Cela est particulièrement bien exposé p 229 : "la variété des rapports entre les hommes, leur couleur, leurs coutumes, leur formation en classes masquent une vérité qui apparaît ici éclatante, au bord de la nature, à l'approche de nos limites : il n'y a pas des espèces humaines, il y a une espèce humaine. C'est parce que nous sommes des hommes comme eux que les SS seront en définitive impuissants devant nous. C'est parce qu'ils auront tenté de mettre en cause l'unité de cette espèce qu'ils seront finalement écrasés. Mais leur comportement et notre situation ne sont que le grossissement , la caricature extrême -où personne ne veut , ni ne peut sans doute se reconnaître -de comportements, de situations qui sont dans le monde et qui sont même cet ancien "monde véritable" auquel nous rêvons. Tout se passe effectivement là-bas comme s'il y avait des espèces – ou plus exactement comme si l'appartenance à l'espèce n'était pas sûre, comme si l'on pouvait y entrer ou en sortir, n'y être qu'à demi ou y parvenir pleinement, ou même n'y jamais parvenir au prix de générations - , la division en races ou en classes étant le canon de l'espèce et entretenant l'axiome toujours prêt, la ligne ultime de défense : "Ce ne sont pas des gens comme nous.".

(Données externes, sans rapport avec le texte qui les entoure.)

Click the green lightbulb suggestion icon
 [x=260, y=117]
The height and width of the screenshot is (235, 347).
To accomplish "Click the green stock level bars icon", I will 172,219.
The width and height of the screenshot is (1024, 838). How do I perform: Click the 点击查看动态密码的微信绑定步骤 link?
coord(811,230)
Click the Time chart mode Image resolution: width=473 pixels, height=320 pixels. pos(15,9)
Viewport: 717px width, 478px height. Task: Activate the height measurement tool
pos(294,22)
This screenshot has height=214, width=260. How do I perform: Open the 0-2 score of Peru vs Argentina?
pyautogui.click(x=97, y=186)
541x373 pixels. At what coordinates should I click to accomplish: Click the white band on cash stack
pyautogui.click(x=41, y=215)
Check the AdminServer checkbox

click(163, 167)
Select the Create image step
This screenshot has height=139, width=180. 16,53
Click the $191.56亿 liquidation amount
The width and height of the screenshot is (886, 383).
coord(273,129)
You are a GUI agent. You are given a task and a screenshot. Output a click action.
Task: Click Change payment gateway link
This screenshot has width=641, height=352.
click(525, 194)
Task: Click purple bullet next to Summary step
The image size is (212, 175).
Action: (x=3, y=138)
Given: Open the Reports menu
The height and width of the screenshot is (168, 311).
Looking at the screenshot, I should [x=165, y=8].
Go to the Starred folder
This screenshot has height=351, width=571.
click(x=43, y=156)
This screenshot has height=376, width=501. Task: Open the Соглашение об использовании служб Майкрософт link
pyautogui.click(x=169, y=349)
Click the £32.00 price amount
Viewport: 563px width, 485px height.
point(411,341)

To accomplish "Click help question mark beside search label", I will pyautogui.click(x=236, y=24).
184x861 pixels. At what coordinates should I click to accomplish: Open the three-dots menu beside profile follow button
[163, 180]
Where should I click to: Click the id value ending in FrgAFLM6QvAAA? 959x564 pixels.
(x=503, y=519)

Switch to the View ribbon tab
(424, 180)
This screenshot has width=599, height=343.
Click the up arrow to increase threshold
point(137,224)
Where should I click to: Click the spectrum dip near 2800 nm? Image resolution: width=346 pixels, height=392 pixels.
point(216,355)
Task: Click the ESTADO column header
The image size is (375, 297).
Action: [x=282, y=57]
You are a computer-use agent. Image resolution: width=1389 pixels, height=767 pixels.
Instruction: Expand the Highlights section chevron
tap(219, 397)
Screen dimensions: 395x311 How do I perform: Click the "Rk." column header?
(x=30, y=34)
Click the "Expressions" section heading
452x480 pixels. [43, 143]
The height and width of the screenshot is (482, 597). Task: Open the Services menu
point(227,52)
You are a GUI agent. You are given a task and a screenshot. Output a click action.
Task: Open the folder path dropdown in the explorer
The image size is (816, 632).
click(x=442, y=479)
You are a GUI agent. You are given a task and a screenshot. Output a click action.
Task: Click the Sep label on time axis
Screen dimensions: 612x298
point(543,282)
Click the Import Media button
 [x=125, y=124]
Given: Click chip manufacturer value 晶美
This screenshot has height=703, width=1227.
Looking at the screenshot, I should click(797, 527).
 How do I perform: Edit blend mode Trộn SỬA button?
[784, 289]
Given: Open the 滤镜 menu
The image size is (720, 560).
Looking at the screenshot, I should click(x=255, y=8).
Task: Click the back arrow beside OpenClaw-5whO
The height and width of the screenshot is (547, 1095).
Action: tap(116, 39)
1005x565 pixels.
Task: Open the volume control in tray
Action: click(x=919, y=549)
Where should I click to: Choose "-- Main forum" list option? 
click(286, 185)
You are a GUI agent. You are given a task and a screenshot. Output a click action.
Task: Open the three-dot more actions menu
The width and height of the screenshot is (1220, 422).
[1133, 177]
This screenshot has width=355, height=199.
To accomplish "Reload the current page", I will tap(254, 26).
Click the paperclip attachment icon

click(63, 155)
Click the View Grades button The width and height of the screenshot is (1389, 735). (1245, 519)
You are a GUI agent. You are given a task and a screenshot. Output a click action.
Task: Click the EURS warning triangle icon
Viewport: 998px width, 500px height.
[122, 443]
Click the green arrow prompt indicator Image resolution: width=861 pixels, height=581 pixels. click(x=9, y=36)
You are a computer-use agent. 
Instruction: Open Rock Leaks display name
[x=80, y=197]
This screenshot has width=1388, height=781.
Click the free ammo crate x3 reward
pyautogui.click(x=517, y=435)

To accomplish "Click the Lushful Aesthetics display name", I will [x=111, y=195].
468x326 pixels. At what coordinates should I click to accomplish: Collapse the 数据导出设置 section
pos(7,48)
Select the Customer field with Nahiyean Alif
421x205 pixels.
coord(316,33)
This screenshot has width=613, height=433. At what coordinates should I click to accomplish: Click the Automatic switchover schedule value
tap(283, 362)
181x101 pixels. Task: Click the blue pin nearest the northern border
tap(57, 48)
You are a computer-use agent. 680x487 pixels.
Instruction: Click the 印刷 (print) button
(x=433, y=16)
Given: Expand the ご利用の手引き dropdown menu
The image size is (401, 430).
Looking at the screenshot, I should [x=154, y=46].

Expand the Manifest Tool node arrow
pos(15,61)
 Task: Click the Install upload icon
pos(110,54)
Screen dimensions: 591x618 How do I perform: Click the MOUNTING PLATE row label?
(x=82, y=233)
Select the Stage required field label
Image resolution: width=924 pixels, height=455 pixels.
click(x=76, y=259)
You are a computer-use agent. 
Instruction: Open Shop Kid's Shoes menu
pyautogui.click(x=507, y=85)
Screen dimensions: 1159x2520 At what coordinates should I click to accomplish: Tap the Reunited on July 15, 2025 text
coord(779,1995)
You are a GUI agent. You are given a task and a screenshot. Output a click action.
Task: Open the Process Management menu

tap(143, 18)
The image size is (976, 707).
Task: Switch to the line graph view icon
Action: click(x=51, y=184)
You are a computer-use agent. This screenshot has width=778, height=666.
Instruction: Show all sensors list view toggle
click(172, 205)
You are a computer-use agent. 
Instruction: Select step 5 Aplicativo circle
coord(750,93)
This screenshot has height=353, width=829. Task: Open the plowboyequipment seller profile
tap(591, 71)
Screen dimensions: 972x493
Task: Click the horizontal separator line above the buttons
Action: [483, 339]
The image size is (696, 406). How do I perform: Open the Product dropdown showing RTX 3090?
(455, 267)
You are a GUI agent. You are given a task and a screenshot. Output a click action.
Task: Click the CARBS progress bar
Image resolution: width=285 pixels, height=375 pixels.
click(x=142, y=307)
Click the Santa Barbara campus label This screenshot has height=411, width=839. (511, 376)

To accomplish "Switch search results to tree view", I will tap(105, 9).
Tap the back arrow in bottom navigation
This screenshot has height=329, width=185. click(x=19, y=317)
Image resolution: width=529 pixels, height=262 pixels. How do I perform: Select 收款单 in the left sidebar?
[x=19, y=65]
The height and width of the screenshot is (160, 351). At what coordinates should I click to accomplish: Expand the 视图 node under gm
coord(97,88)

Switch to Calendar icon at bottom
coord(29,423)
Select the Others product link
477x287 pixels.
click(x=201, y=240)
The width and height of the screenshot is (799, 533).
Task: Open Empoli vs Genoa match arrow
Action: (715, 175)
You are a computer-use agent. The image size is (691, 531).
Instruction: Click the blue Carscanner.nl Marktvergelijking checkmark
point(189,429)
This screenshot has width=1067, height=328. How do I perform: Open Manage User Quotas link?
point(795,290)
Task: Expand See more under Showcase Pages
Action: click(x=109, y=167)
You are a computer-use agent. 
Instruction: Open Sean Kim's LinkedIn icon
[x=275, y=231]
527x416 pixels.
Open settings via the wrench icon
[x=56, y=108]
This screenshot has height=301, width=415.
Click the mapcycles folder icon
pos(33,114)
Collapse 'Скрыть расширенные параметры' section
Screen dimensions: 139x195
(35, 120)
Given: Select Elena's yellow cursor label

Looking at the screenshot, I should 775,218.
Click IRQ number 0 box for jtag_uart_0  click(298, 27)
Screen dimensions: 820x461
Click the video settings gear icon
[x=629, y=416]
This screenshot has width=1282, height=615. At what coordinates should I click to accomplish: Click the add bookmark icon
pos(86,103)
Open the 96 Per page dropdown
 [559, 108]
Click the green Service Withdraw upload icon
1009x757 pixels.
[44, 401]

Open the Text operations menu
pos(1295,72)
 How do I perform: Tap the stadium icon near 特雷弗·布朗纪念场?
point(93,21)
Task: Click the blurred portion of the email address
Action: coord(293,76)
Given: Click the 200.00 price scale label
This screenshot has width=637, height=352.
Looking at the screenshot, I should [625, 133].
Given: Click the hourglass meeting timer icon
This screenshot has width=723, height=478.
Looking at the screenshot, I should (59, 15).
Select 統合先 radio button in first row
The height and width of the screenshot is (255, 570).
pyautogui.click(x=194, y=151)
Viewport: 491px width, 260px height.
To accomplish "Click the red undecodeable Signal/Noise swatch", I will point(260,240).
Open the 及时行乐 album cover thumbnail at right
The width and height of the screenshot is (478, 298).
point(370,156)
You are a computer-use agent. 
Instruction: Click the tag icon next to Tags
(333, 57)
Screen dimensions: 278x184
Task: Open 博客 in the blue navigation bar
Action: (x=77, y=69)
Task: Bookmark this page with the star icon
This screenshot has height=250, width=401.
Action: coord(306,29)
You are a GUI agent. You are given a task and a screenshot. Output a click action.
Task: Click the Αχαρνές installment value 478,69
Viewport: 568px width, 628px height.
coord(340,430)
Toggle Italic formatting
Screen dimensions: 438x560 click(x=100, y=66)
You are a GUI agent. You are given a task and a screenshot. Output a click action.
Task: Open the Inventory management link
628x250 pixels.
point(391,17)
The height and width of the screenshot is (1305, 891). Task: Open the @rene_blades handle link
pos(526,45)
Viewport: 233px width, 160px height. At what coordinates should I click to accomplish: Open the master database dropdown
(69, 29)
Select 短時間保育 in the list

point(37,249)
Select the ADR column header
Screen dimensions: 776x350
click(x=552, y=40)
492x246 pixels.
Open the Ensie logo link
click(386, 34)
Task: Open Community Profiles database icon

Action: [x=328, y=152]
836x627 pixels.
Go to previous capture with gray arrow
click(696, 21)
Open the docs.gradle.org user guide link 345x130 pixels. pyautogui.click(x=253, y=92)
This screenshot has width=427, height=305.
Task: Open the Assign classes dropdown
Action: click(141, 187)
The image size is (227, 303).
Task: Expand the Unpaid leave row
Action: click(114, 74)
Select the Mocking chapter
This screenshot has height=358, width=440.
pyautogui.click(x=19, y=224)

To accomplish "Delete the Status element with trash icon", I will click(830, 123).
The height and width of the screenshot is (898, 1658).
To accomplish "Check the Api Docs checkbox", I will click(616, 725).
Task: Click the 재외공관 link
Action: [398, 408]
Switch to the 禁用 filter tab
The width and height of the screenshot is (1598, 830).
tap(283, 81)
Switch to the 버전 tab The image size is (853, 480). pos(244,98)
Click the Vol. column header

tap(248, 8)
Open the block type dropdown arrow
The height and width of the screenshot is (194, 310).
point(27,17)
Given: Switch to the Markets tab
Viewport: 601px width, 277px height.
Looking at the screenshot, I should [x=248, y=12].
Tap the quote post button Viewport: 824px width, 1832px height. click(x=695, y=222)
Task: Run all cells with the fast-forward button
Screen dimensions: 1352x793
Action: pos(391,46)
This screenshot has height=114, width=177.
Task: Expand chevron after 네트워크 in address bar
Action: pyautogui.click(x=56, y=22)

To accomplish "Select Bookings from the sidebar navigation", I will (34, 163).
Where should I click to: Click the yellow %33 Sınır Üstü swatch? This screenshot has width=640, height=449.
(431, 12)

Nous rejoignons ici l'analyse du déchaînement de la violence que j'avais relevé dans "Les Bienveillantes " de Jonathan LITTELL. C'est bien parce que la reconnaissance de l'humanité de l'autre met en péril leur idéologie que les SS en sont réduits à l'éliminer.

Inversement, cette reconnaissance de l'unité de l'espèce amène ANTELME à conclure : "Tout ce qui masque cette unité dans le monde, tout ce qui place les êtres dans la situation d'exploités, d'asservis, et impliquerait par là-même, l'existence de variétés d'espèces, est faux et fou."(p 230)

 

Il en tirera toutes les conséquences par une vie d'engagement contre l'exploitation et l'oppression.